Just like the human body, houses tend to show their age - unless they are well maintained. Home ownership (like aging) ain't for sissies. No matter how many inspections we perform prior to the sale, I can guarantee you with almost 100% certainty that you are going to move into the home of your dreams and quickly discover something that isn't working properly, something that wasn't disclosed fully or something that needs immediate attention. Yikes!
For me, it was a massive 100-year old redwood that was quite literally pushing the guest house off its foundation. I guess the notched roof and the gap in the patio, should have been my first clues, but I wasn't paying close enough attention at the time (I was spellbound by the garden and the gazebo - go figure!).
"You can keep the tree or the structure," my contractor politely informed me, "but not both." Five thousand dollars and a GIGANTIC pile of redwood mulch later, the problem was solved. It's been the first of many and I am still looking at a major remodel this year. But on balance, pine needles and fresh cut wood are the kinds of problems to have. They're truly "gold- plated."
Let me put it bluntly: roofs leak, drains clog, refrigerators go on the fritz and so it goes; the list is truly endless . . .
So why own?"
Aside from the obvious financial tax advantages (Uncle Sam clearly rewards those who participate in "The American Dream") there are the more compelling emotional aspects of owning to contemplate . . .
One dynamic couple I worked with were renters by nature, but had also been forced to move four times in the last ten years. Each time they settled in, their current landlord would call to say that they were either selling the house or retaking possession. (That's more than just inconvenient; it's downright unsettling.)

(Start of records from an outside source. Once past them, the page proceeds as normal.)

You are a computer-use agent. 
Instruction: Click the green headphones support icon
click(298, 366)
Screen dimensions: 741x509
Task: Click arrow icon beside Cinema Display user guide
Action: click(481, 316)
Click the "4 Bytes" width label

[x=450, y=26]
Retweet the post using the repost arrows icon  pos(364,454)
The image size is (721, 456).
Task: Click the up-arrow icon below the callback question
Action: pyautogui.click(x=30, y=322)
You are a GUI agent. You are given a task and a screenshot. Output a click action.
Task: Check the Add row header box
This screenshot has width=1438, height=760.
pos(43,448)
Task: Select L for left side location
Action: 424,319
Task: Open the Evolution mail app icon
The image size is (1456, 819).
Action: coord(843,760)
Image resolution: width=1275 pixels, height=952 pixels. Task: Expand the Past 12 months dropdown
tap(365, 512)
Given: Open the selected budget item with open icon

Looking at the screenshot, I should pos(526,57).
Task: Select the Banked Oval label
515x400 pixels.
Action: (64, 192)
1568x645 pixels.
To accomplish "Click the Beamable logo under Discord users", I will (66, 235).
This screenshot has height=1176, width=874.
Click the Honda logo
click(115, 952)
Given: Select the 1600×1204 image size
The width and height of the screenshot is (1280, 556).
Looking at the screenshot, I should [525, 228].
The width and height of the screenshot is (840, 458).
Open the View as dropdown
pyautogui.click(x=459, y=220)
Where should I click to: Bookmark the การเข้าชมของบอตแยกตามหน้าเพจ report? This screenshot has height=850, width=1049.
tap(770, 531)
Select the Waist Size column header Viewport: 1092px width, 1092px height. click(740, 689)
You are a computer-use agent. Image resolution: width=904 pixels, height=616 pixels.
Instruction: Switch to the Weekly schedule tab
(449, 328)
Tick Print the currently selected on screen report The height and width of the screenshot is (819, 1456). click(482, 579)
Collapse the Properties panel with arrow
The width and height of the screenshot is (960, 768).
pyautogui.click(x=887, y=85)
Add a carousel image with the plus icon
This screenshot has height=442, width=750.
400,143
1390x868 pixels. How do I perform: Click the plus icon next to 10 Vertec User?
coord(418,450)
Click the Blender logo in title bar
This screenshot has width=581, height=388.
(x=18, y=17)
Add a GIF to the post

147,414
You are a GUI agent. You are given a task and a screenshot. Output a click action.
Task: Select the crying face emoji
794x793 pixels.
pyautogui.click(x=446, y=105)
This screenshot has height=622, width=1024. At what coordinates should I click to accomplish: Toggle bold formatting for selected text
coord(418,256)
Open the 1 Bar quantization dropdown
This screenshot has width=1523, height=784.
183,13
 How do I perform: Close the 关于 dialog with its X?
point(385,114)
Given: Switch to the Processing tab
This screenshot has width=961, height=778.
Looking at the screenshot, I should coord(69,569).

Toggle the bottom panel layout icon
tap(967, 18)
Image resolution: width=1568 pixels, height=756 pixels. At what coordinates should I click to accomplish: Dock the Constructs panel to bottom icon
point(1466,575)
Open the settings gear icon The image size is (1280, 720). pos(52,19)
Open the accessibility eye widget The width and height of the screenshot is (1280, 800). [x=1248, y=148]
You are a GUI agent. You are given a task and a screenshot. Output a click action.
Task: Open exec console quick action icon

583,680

Happily, they were in a position to finally buy when we met. For these fortunate buyers, home ownership is a chance to truly establish roots and provide security for their family. While they won't have the luxury of calling their landlord each time the pipes squeak or the garbage disposal backs up, they'll make decisions about the house that best suits their needs. They will choose paint colors they like, expand a bathroom as needed, and entertain to their hearts content with complete abandon (and this is a family that knows how to have a good time! ) All the while, knowing that never again will someone be demanding their home back and uprooting the kids.
And while home appreciation may have taken a hit in the last few years, I would still rather place my money in four walls and a roof than in the temperamental ups and downs of the stock market. (What exactly is a "derivative" anyway? Talk about smoke and mirrors!!!)
Sure, I may not like it when cracks show up in the driveway or my trees need trimming, but I take pride in the fact that I have earned every squeaky floor board, every peeling shutter and every chipped tile in the place. (Lest you think new homes fare any better - they don't. They too, require ongoing maintenance as well; ALL homes do!)
Old home? New home? (Rich Man, Poor Man, Beggar Man, Thief?) It comes with the territory and ultimately, a home is a work in progress (as are we all!). Enjoy your hard-earned abode; live, in it, entertain in it, and come home to it with the clear understanding that it isn't going to be perfect. (Nothing is).
Count yourself lucky. For most of the world's population, home ownership is rarely a reality; in fact, it isn't even a dream for the majority of people. WE lucky few, get to realize ours. So get familiar with a screwdriver and an electric drill. You'll most likely need them. And if home repair isn't your thing, let me introduce you to a good, reliable handyman I know and use frequently! (He's on speed dial.)
Gotta run, I've got a sprinkler head to replace. As for bangs, I'm still on the fence.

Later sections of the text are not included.